Backend Node Execute : Node mother class function "execute" Each child class have its function "Process" with specific treatment.

Inside a workflow a recursive pattern propagate the execution following parents nodes.

---
title: Backend - Node class function "Execute"
---
stateDiagram-v2

   classDef Incomplete fill:yellow
   classDef Complete fill:orange
   classDef Valid fill:green
   classDef Error fill:red
    state EachInput {
        [*] --> ParentNodeStatus
        ParentNodeStatus --> ParentNodeValid
        ParentNodeStatus --> ParentNodeComplete
        ParentNodeStatus --> ParentNodeIncomplete
        ParentNodeIncomplete -->  [*]
        ParentNodeValid -->  [*]
        ParentNodeComplete --> ParentNodeStatus : Parent Node function "Execute"
        ParentNodeStatus --> ParentNodeError
        ParentNodeError --> [*]
    }
    [*] --> NodeStatus
    NodeStatus --> Complete 
   NodeStatus --> Incomplete
    Incomplete --> [*] : Abort
    Complete --> EachInput
    state if_state3 <<choice>>
    EachInput --> if_state3 : Aggregate Result   
    if_state3 --> SomeInputIncomplete
    if_state3 --> AllInputValid
    if_state3 --> SomeInputError    
    SomeInputIncomplete --> [*] : Abort
    AllInputValid --> ProcessNode: function "Process"   
    SomeInputError --> [*] : Abort
    ProcessNode --> Error
    ProcessNode --> Valid
        
    Valid --> [*] :Success
    Error --> [*] :Error
    
    class Incomplete Incomplete
    class SomeInputIncomplete Incomplete
    class ParentNodeIncomplete Incomplete
    class ParentNodeComplete Complete
    class Complete Complete
    class Valid Valid
    class AllInputValid Valid
    class ParentNodeValid Valid
    class Error Error
    class SomeInputError Error
    class ParentNodeError Error

Configuration and deployment settings

Various configuration example :

**.env file :** 
MONGO_URI = ''
SQL_HOST = ''

LOG_FILE = "logs/log.txt"
...

**secrets folder (openssl password generated) :** 
- secrets/db_root_password 
- secrets/elasticsearch_admin

**angular environments :** 
- production: true / false
- version : X.X

**python fast api backend config.ini :**
[dev]
DEBUG=True/False

[edge]
master:True/False
cluster=014

What are the limits in terms of usage (e.g. number of requests, size of dataset, etc.)?

# work in progress

Third Party Components & Licenses

retejs MIT license
ionic/angular/material MIT license
FastAPI MIT license
DuckDB MIT license
PyArrows Apache License

Implementation Details

Nodes implementation :

All nodes have a front-end implementation where the user can setup its configuration and a back-end implementation to execute the process.
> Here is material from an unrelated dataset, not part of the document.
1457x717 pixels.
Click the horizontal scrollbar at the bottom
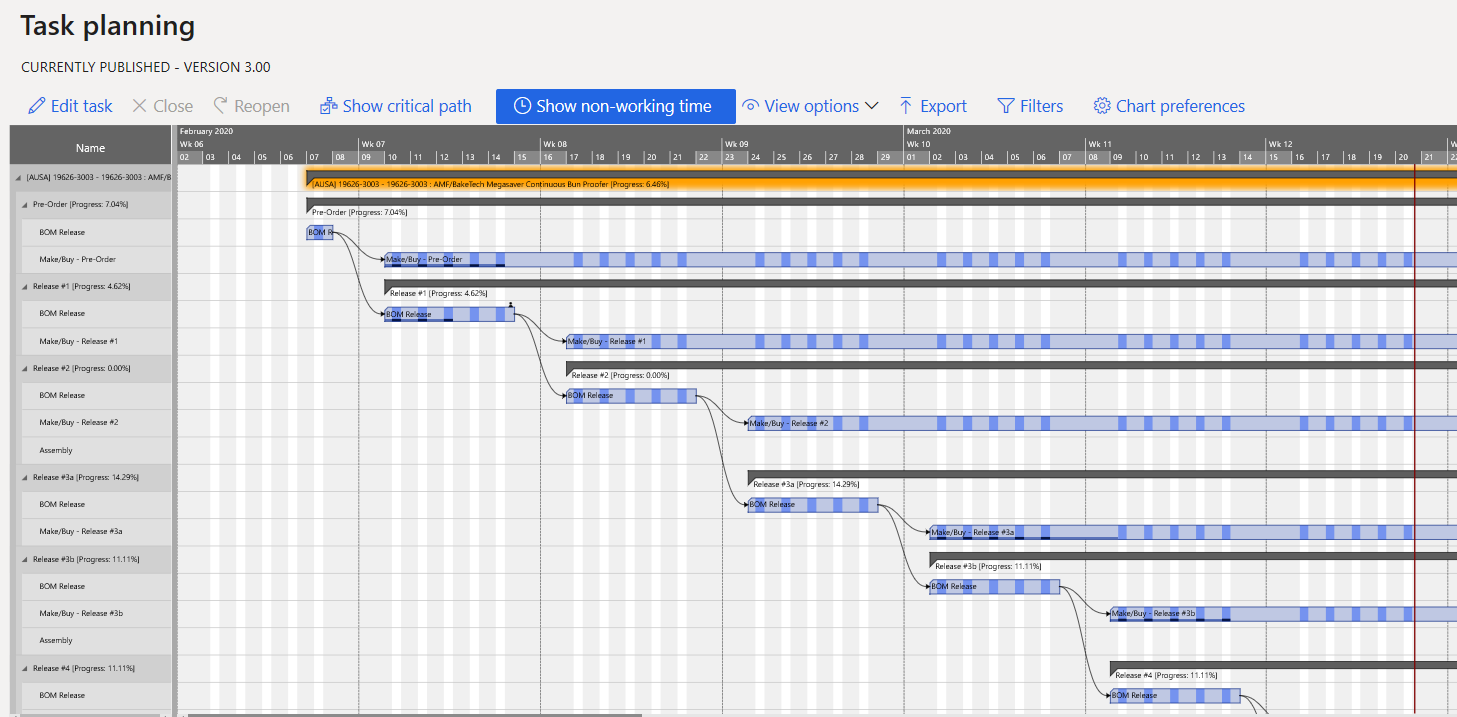pyautogui.click(x=415, y=714)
All nodes inherit from the abstract class Nodeblock.

We identify shared functionalities like :

Front-end : a status component to track the node status with a visual indicator.
Front-end : a data method to save the current node configuration with user modification.
Front-end : a run button to execute the node.
Back-end : An execute function to verify parent status and executed them if possible to finally call her inner logic.
Back-end : An abstract process function with custom business logic

Inputs Node :

All input nodes inherit from InputDataBlock :

We identify shared functionalities like :

Front-end : button to test the connection with the data-source with a visual indicator.
Back-end : An abstract test connection function.

We need one class of input Node for each data-source format (Local file, MySQL, Mongo , API, ...)

For the front-end a factory deduces the correct input instance according to the given source connector sent in parameter.

Node instance exposes one output and its socket type define its format :

Flat object : Table of data with several columns. Examples : CSV, MySQL results
Deep object : Collection of data with inner objects.
xAPI : Deep object who follow xAPI specification.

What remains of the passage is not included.